## Exercise A
In the records, reproduce the lines from the line with "How do I perform: Click the Find" to the line with "[x=462, y=1171]", swapping "envelope" for "mail" and leaving everything else unchanged. Give only those lines.

## Extract
++++++++++++++++++++

This kiss is a turning point.  Connie has slowly been realizing that she's barricaded herself into a tiny, safe, stale life where nothing can actually touch her.  Where she can control how she feels, what she feels, when she feels.  But Steve Mason has gradually elicited annoyance, surprise, anger, and amusement from her, and those smaller emotions have begun to crack open her walls, leaving her ready to feel bigger things like attraction, gratitude, and maybe even the glimmerings of love.

Steve does something wonderful and generous:  he buys that toy train for Timmy and leaves it outside their apartment door on Christmas morning.  Timmy is ecstatic -- his new friend Steve told him to wish and hope and dream big, and sure enough, sometimes you DO get what you thought you could never have!  Timmy convinces his mom to give Steve a gift too, so she finds him in Central Park and gives him a necktie she'd bought for Carl.

Carl would never have worn this necktie -- it's too loud.  But it suits Steve just fine.  Steve gives his old necktie to a passing bum, and the bum later gives Steve a gift in return.

Connie also drops the bomb that she's going to marry Carl.  All the joy leaves Steve's whole face when he hears this, but he wishes her well and says he hopes she'll be happy in the safe little world she's built for herself.  Which Connie doesn't appreciate, obviously.

Connie's dead husband's parents come over to spend Christmas Day with Connie and Timmy.  They congratulate her on her impending marriage and say they can't wait to meet the new love of her life, Steve.  Connie is upset.  She's marrying Carl!  Why would they think she's marrying Steve?  Well, only because Timmy won't shut up about how nice Steve is and how wonderful his new train from Steve is and how much he likes Steve.

++++++++++++++++++++

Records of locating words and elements
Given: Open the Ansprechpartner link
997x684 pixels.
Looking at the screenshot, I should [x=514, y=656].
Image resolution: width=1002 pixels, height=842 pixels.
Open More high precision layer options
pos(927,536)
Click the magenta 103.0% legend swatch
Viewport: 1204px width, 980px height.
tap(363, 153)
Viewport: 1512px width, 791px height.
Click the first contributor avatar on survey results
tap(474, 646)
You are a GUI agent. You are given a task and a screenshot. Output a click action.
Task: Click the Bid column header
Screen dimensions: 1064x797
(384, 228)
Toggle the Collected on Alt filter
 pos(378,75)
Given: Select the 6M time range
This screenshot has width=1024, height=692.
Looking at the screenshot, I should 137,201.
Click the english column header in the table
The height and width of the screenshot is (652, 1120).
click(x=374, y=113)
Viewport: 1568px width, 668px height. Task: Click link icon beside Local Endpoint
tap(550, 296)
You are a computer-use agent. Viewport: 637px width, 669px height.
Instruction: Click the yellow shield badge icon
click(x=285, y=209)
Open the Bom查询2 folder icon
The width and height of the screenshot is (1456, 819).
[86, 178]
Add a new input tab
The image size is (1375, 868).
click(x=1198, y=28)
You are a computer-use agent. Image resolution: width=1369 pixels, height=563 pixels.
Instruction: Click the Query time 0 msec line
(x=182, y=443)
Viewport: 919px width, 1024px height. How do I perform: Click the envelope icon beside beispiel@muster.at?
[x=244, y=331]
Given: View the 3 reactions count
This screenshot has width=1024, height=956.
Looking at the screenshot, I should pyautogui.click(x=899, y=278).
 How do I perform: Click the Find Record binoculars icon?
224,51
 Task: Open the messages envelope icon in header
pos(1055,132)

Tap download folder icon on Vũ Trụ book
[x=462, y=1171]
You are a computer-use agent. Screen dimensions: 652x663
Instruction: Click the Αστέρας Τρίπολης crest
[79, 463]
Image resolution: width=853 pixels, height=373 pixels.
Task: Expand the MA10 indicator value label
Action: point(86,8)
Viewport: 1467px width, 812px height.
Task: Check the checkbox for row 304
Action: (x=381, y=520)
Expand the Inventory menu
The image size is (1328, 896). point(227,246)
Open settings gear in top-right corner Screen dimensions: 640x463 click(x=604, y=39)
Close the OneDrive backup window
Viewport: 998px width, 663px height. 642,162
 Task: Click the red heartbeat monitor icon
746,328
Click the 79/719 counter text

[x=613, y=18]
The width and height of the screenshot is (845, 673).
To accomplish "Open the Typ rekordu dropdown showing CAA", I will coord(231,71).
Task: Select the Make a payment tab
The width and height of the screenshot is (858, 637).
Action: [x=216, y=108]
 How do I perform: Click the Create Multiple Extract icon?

++++++++++++++++++++

## Exercise B
In the plot summary, what gift does Connie give Steve in Central Park?

## Full response A
 How do I perform: Click the Find Record binoculars icon?
224,51
 Task: Open the messages mail icon in header
pos(1055,132)

Tap download folder icon on Vũ Trụ book
[x=462, y=1171]

## Full response B
A necktie she'd bought for Carl.